In the process, Walt Disney Animation has become perhaps the most original voice in the animated world. At times it has worked from well known source material. “Frozen” was inspired by Hans Christian Andersen’s fairy tale “The Snow Queen” and “Big Hero 6” was based on a comic-book, but the studio’s artists have embraced myriad genres and approaches while crafting each of their movies in ways that make them feel unique.
“Frozen” embraces the showmanship and emotionalism of the Broadway musical, “Big Hero 6” integrates visual elements of Japanese anime and “Wreck-It Ralph” serves up a heartfelt ode to arcade games. “Zootopia,” which opened to a record-breaking $73.7 million this weekend, is no different. The story of a rabbit trying to break into the police force plays like a buddy cop comedy with cuter squad car inhabitants. It has also been embraced by critics for bucking convention, with the New York Post’s Lou Lumenick calling it the year’s best film so far
and Variety‘s Peter DeBruge calling it “an adult-friendly whodunit with a chipper ‘you can do it!’ message for the cubs.”

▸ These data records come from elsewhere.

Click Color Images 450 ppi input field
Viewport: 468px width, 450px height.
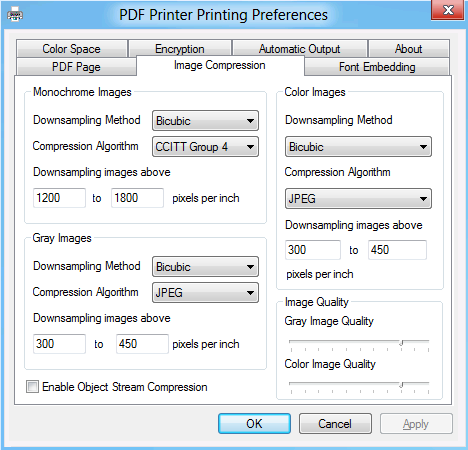397,250
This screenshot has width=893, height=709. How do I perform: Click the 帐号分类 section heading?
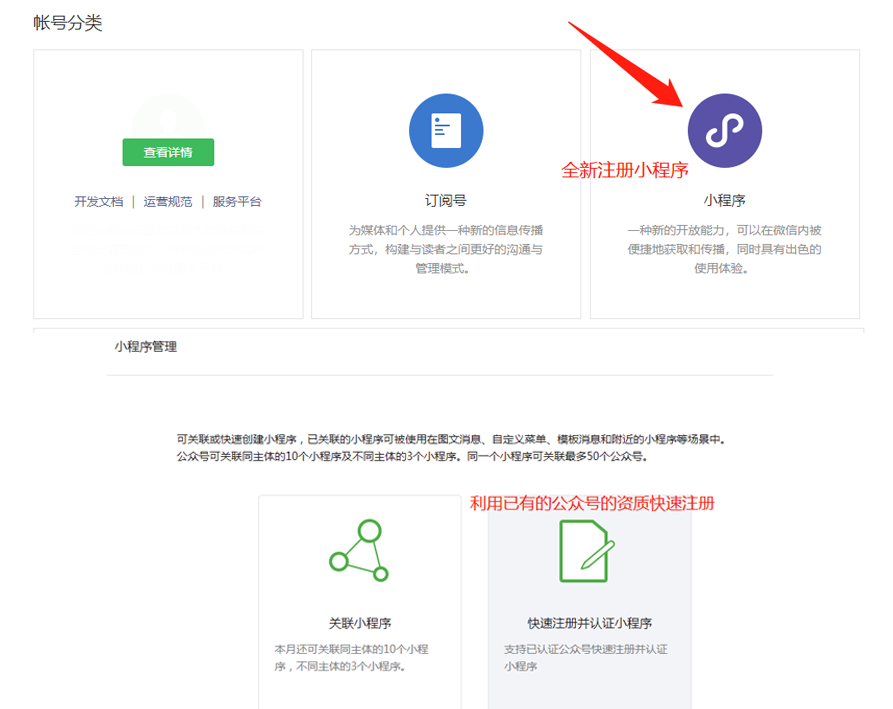point(68,23)
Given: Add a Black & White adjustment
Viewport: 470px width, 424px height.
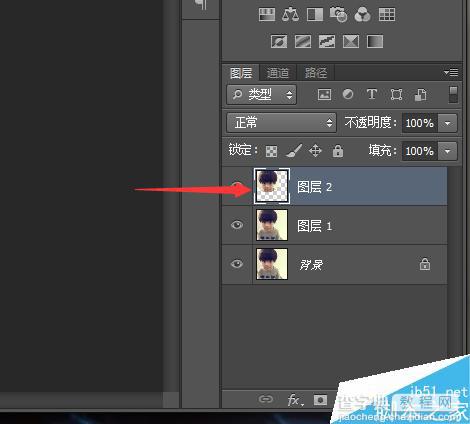Looking at the screenshot, I should [315, 15].
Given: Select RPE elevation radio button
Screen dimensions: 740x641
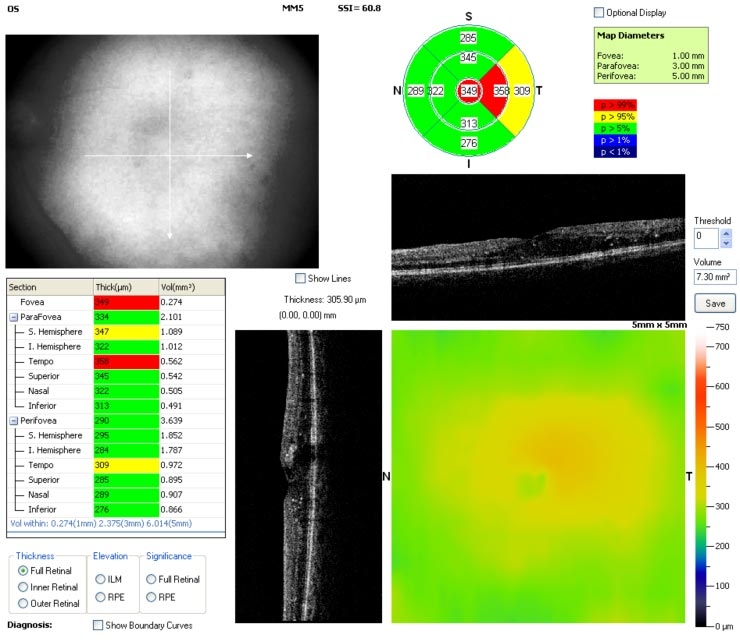Looking at the screenshot, I should click(101, 597).
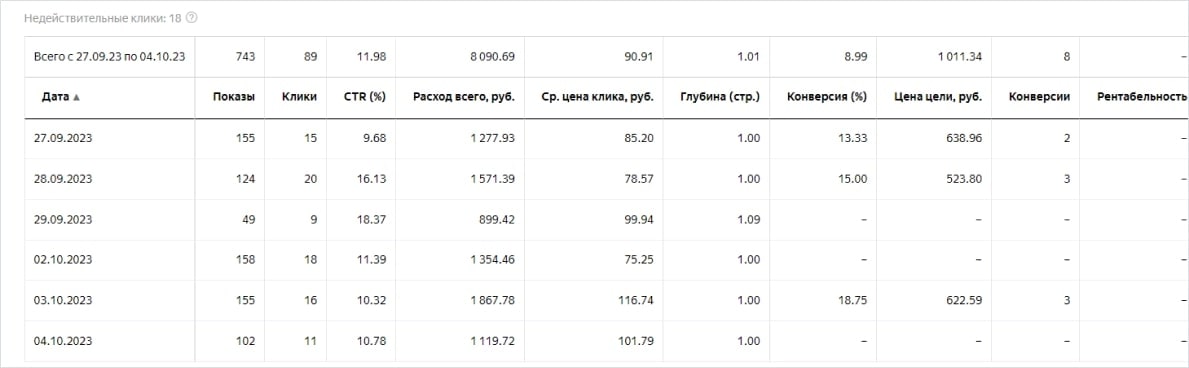Sort by Цена цели, руб. header

(x=938, y=97)
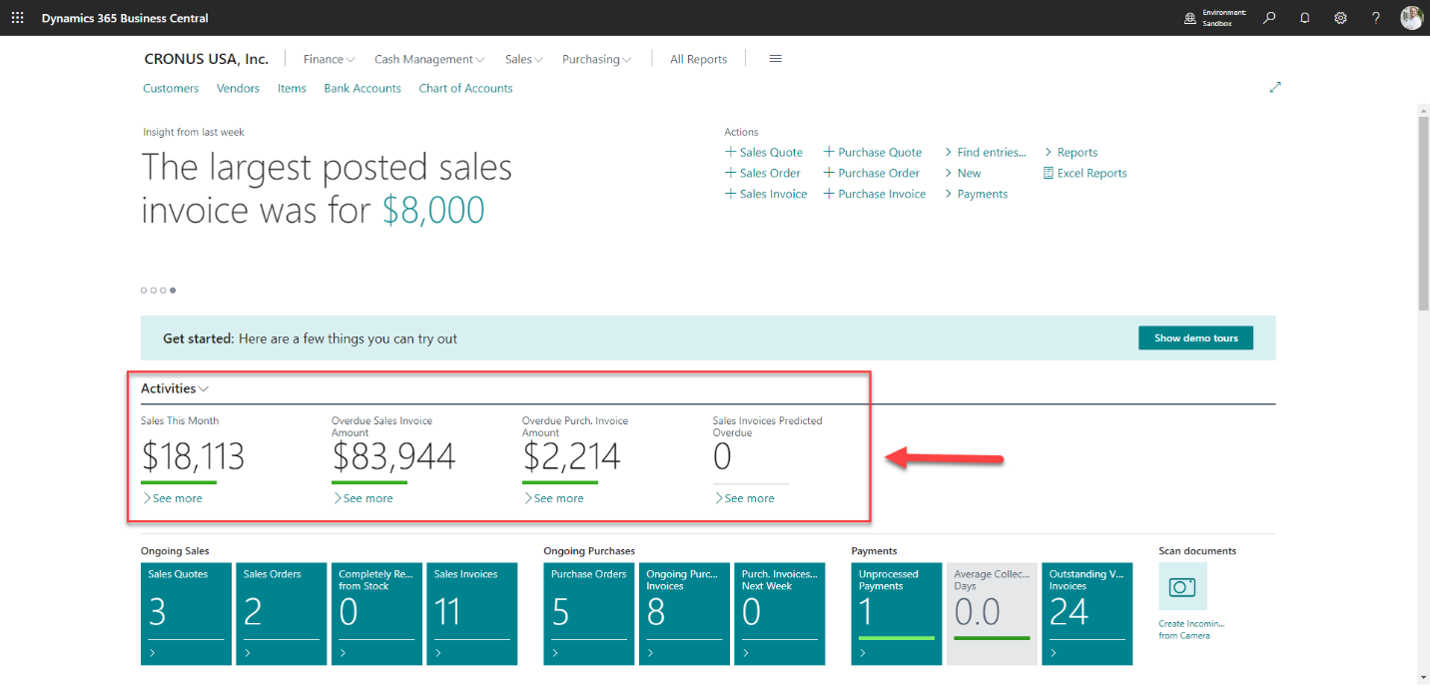Expand the Finance menu dropdown
Screen dimensions: 1430x687
329,59
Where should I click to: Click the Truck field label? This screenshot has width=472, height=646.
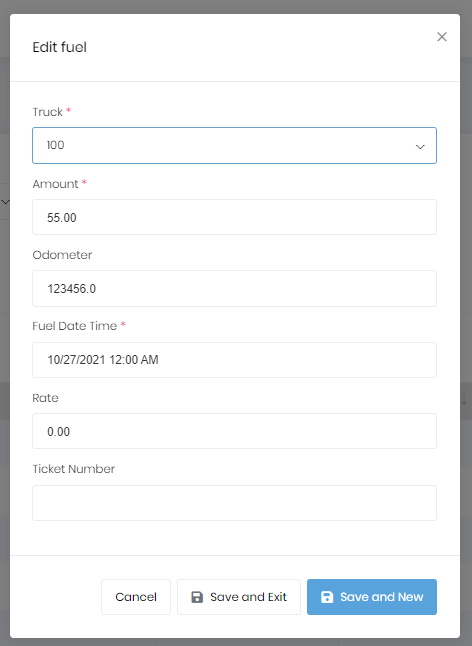(48, 112)
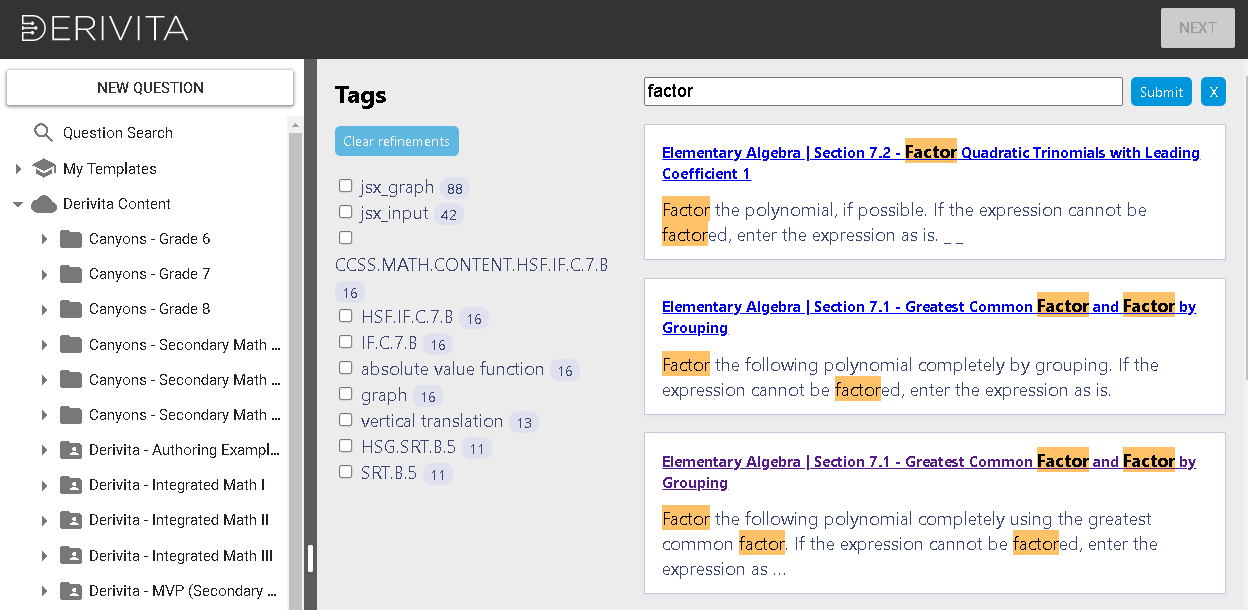Click the Derivita - Integrated Math I folder icon

click(71, 485)
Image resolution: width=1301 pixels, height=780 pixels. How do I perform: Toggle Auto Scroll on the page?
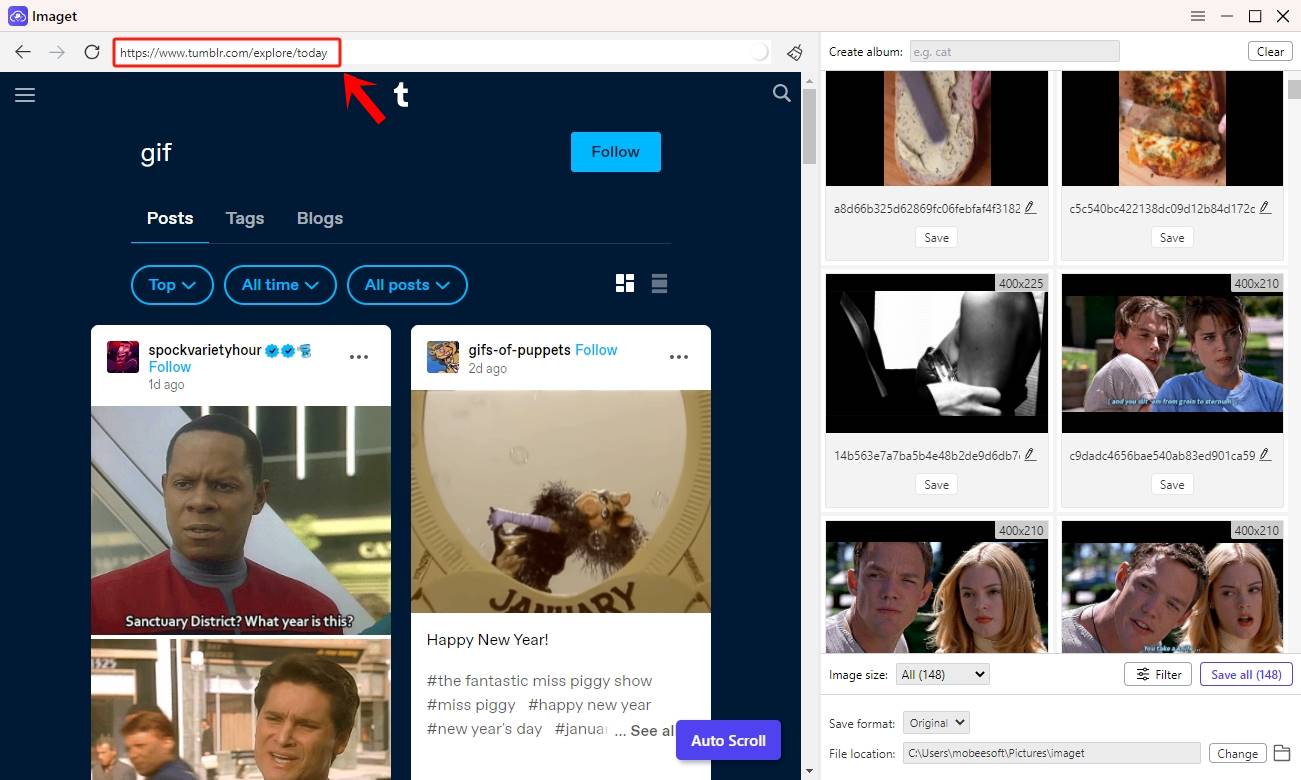point(727,740)
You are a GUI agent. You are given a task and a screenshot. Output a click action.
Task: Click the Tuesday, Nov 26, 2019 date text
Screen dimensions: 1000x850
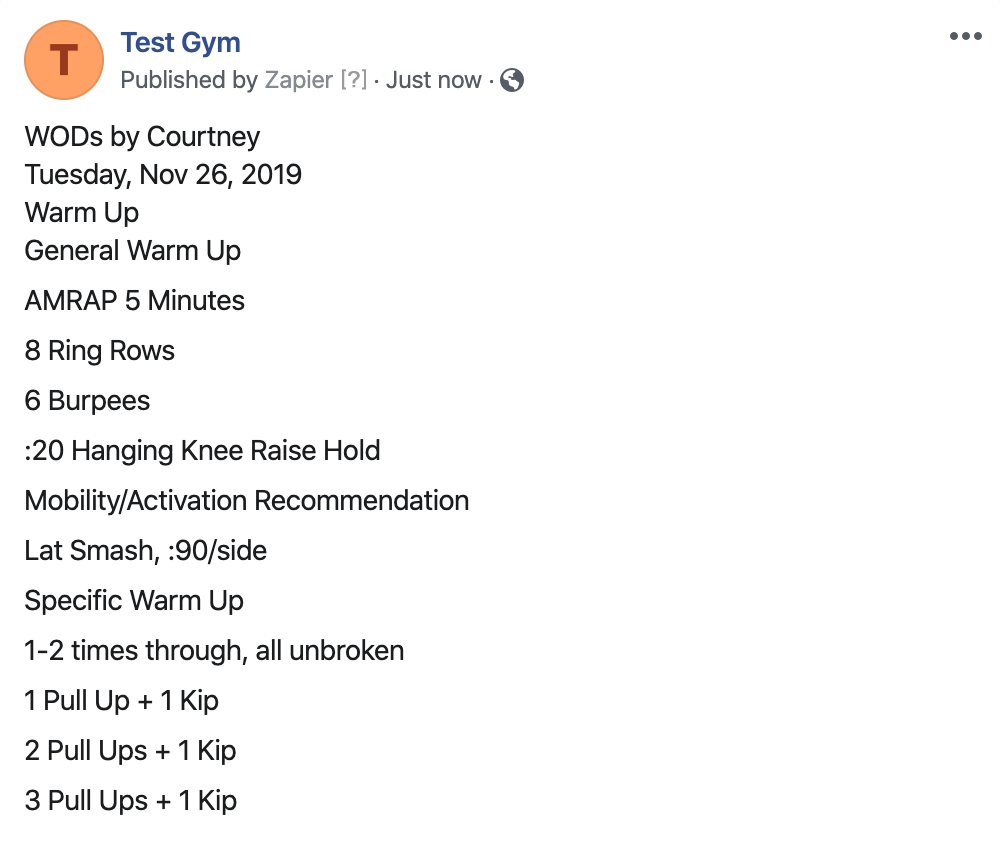point(163,175)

The Disney animation rebound has taken place as the family film business has grown crowded. For a time, the animation sector was carved up between Disney/Pixar and DreamWorks Animation, but over the past decade, many new players have entered the marketplace. Fox’s Blue Sky and Universal’s Illumination have all fielded breakout hits such as “Ice Age” and “Despicable Me,” while Warner Bros., Paramount and Sony are investing heavily in their animation divisions. The margin for error has never been slimmer.
“It is a far, far more competitive landscape now than it was three, four, five, six years ago,” DreamWorks Animation chief Jeffrey Katzenberg said this week at the Morgan Stanley Technology, Media & Telecom Conference.
He noted that in the old days, a company’s name above the title was enough to guarantee a certain level of financial performance. That’s no longer the case, he added.
“It was the brand that did the work for us,” said Katzenberg. “We can’t rely on that anymore.”
Ironically, Disney Animation’s revival has occurred at a time when Pixar has seemed less sure-footed. Though “Inside Out,” an imaginative look at the emotional landscape of a pre-teen girl, was one of the studio’s most beloved and acclaimed productions, it has been the exception and not the rule, of late. Pixar stumbled badly with “The Good Dinosaur,” its first financial flop, and has been increasingly focused on churning out sequels to past successes such as “Monsters University” and “Cars 2.” They have been financially successful, but lack the shock of fresh that characterized earlier Pixar efforts. This summer brings “Finding Dory,” a follow-up to “Finding Nemo,” and new installments in “The Incredibles,” “Cars” and “Toy Story” franchises are also on the horizon.
“Pixar used to be all about originality,” said Bock. “But they fell into sequel mode as most studios do and now it’s Disney Animation that is the one trying new things.”
At some point, Bock says, the studio will get sucked into making sequels to “Tangled” and “Frozen,” but until that time, it’s Walt Disney Animation Studios and not Pixar, that is extending the boundaries of what is possible in animation.